*Document passage*:
Content starts
Coronavirus vaccines should be updated to address omicron BA.4/5 coronavirus variants that are rapidly becoming the dominant strains around the world, including in the U.S. This was the conclusion reached by the Food and Drug Administration's (FDA) panel of independent experts on the Vaccines and Related Biological Products Advisory Committee. The modified vaccines would add an omicron BA.4/5 spike protein component to the current vaccine composition to create a two-component (bivalent) booster vaccine that would be available around October.
Instead of requiring manufacturers to engage in long and drawn-out clinical trials before approving the booster shots, the FDA is taking advantage of the drugmakers' ability to rapidly modify the new mRNA vaccines as the virus evolves. This approval process is similar to the way through which annual flu shots are updated.
Even better than updated vaccines would be a universal coronavirus vaccine. There are already several projects aiming to achieve that goal. During a recent investor presentation, the Pfizer/BioNTech collaboration suggested that it planned to begin testing a pan-coronavirus vaccine later this year. Considering the havoc wreaked by the coronavirus pandemic and the possibility that it could evolve further in deleterious ways, another Operation Warp Speed aimed at speeding the development and deployment of a pan-coronavirus vaccine would be useful.
Content ends
*Data section*:
Content starts
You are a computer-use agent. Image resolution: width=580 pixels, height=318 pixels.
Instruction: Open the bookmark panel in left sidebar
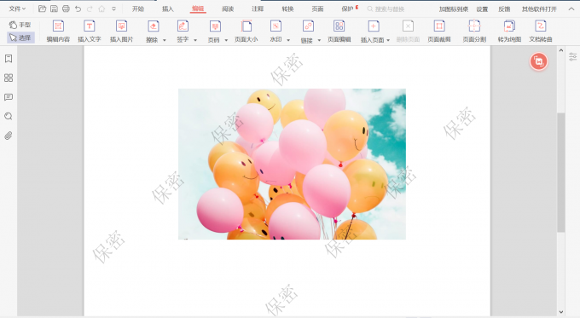[9, 59]
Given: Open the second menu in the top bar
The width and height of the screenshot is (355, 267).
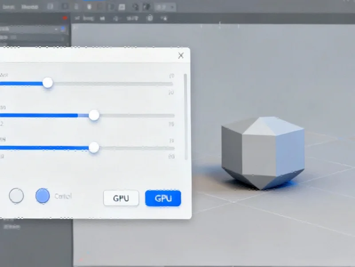Looking at the screenshot, I should coord(29,7).
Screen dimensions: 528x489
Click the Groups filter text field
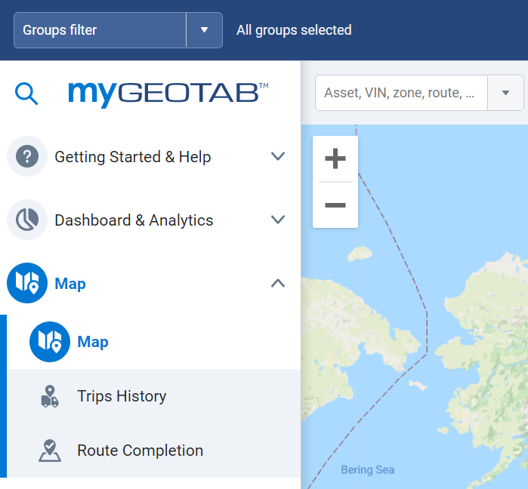[x=100, y=30]
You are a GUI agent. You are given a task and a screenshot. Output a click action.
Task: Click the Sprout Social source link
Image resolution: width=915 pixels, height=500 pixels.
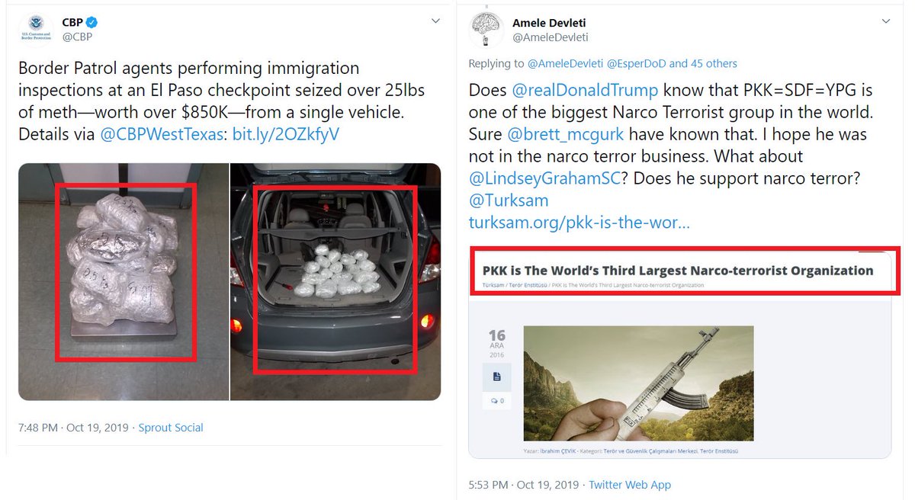coord(171,428)
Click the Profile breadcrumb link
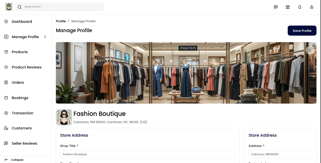Viewport: 321px width, 163px height. coord(61,21)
Content ends
*Required work*:
**a.** In the coronavirus vaccine passage, around what month would the bivalent booster vaccine be available?
**b.** Retype the coronavirus vaccine passage between "Even better than" and "would be useful.", inclusive.
**c.** Condense the paragraph of the coronavirus vaccine passage that begins "Instead of requiring manufacturers" into one shorter sentence that keeps its main facts.
Use only the coronavirus vaccine passage, not the listing.

*Exercise responses*:
**a.** Around October.

**b.**
Even better than updated vaccines would be a universal coronavirus vaccine. There are already several projects aiming to achieve that goal. During a recent investor presentation, the Pfizer/BioNTech collaboration suggested that it planned to begin testing a pan-coronavirus vaccine later this year. Considering the havoc wreaked by the coronavirus pandemic and the possibility that it could evolve further in deleterious ways, another Operation Warp Speed aimed at speeding the development and deployment of a pan-coronavirus vaccine would be useful.

**c.** Rather than requiring long clinical trials before approving booster shots, the FDA is relying on drugmakers' ability to rapidly modify mRNA vaccines as the virus evolves, much as annual flu shots are updated.